• _AIM_
Rewrite the lines below, changing every "Identify the location of" to "Find the position of" and leaving all other text untouched.

Records for locating described items:
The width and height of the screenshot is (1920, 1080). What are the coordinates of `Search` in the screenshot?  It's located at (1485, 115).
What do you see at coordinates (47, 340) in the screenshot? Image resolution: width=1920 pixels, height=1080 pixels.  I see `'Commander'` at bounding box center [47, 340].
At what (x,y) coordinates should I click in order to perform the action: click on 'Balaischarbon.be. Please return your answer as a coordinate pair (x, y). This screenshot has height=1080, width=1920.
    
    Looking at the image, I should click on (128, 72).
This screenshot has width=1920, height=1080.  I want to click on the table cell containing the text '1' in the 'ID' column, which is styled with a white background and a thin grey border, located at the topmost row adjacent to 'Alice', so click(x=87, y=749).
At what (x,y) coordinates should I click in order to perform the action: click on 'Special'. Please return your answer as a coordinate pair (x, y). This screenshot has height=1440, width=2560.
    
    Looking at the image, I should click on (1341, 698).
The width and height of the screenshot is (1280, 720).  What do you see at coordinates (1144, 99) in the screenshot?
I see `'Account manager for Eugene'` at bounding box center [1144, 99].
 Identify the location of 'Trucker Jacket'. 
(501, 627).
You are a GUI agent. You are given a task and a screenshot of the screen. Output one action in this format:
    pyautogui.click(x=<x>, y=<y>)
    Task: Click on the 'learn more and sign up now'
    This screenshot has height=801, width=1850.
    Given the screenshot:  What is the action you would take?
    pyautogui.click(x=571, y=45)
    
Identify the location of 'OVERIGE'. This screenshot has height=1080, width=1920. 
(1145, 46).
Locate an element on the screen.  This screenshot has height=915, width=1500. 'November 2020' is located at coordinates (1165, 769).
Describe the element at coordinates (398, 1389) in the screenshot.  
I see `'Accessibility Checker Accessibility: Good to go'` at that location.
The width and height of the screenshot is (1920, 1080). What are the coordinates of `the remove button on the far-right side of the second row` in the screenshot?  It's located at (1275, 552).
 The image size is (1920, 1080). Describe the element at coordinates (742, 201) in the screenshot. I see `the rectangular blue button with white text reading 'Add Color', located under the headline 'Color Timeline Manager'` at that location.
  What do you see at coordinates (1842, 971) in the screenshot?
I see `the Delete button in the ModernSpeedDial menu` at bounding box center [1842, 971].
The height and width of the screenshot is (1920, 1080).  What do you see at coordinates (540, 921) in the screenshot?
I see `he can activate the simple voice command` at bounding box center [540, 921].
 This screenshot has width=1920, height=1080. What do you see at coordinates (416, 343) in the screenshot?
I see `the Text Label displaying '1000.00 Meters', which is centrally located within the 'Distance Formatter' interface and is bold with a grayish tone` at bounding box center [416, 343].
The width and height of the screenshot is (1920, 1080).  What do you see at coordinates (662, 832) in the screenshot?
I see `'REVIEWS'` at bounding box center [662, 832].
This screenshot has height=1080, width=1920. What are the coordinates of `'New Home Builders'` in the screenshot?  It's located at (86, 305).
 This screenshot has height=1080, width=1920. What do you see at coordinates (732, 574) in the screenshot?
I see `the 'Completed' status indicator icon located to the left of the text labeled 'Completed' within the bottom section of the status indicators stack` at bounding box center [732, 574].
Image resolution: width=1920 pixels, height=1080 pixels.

• _RIGHT ANSWER_
The width and height of the screenshot is (1920, 1080). What are the coordinates of `Search` in the screenshot?  It's located at (1485, 115).
What do you see at coordinates (47, 340) in the screenshot? Image resolution: width=1920 pixels, height=1080 pixels.  I see `'Commander'` at bounding box center [47, 340].
At what (x,y) coordinates should I click in order to perform the action: click on 'Balaischarbon.be. Please return your answer as a coordinate pair (x, y). This screenshot has height=1080, width=1920.
    
    Looking at the image, I should click on (128, 72).
This screenshot has width=1920, height=1080.  I want to click on the table cell containing the text '1' in the 'ID' column, which is styled with a white background and a thin grey border, located at the topmost row adjacent to 'Alice', so click(x=87, y=749).
At what (x,y) coordinates should I click in order to perform the action: click on 'Special'. Please return your answer as a coordinate pair (x, y). This screenshot has height=1440, width=2560.
    
    Looking at the image, I should click on (1341, 698).
The width and height of the screenshot is (1280, 720).  What do you see at coordinates (1144, 99) in the screenshot?
I see `'Account manager for Eugene'` at bounding box center [1144, 99].
 Find the position of 'Trucker Jacket'. 
(501, 627).
You are a GUI agent. You are given a task and a screenshot of the screen. Output one action in this format:
    pyautogui.click(x=<x>, y=<y>)
    Task: Click on the 'learn more and sign up now'
    This screenshot has height=801, width=1850.
    Given the screenshot:  What is the action you would take?
    pyautogui.click(x=571, y=45)
    
Find the position of 'OVERIGE'. This screenshot has height=1080, width=1920. 
(1145, 46).
Locate an element on the screen.  This screenshot has height=915, width=1500. 'November 2020' is located at coordinates (1165, 769).
Describe the element at coordinates (398, 1389) in the screenshot.  
I see `'Accessibility Checker Accessibility: Good to go'` at that location.
The width and height of the screenshot is (1920, 1080). What are the coordinates of `the remove button on the far-right side of the second row` in the screenshot?  It's located at (1275, 552).
 The image size is (1920, 1080). Describe the element at coordinates (742, 201) in the screenshot. I see `the rectangular blue button with white text reading 'Add Color', located under the headline 'Color Timeline Manager'` at that location.
  What do you see at coordinates (1842, 971) in the screenshot?
I see `the Delete button in the ModernSpeedDial menu` at bounding box center [1842, 971].
The height and width of the screenshot is (1920, 1080).  What do you see at coordinates (540, 921) in the screenshot?
I see `he can activate the simple voice command` at bounding box center [540, 921].
 This screenshot has width=1920, height=1080. What do you see at coordinates (416, 343) in the screenshot?
I see `the Text Label displaying '1000.00 Meters', which is centrally located within the 'Distance Formatter' interface and is bold with a grayish tone` at bounding box center [416, 343].
The width and height of the screenshot is (1920, 1080).  What do you see at coordinates (662, 832) in the screenshot?
I see `'REVIEWS'` at bounding box center [662, 832].
This screenshot has height=1080, width=1920. What are the coordinates of `'New Home Builders'` in the screenshot?  It's located at (86, 305).
 This screenshot has height=1080, width=1920. What do you see at coordinates (732, 574) in the screenshot?
I see `the 'Completed' status indicator icon located to the left of the text labeled 'Completed' within the bottom section of the status indicators stack` at bounding box center [732, 574].
Image resolution: width=1920 pixels, height=1080 pixels.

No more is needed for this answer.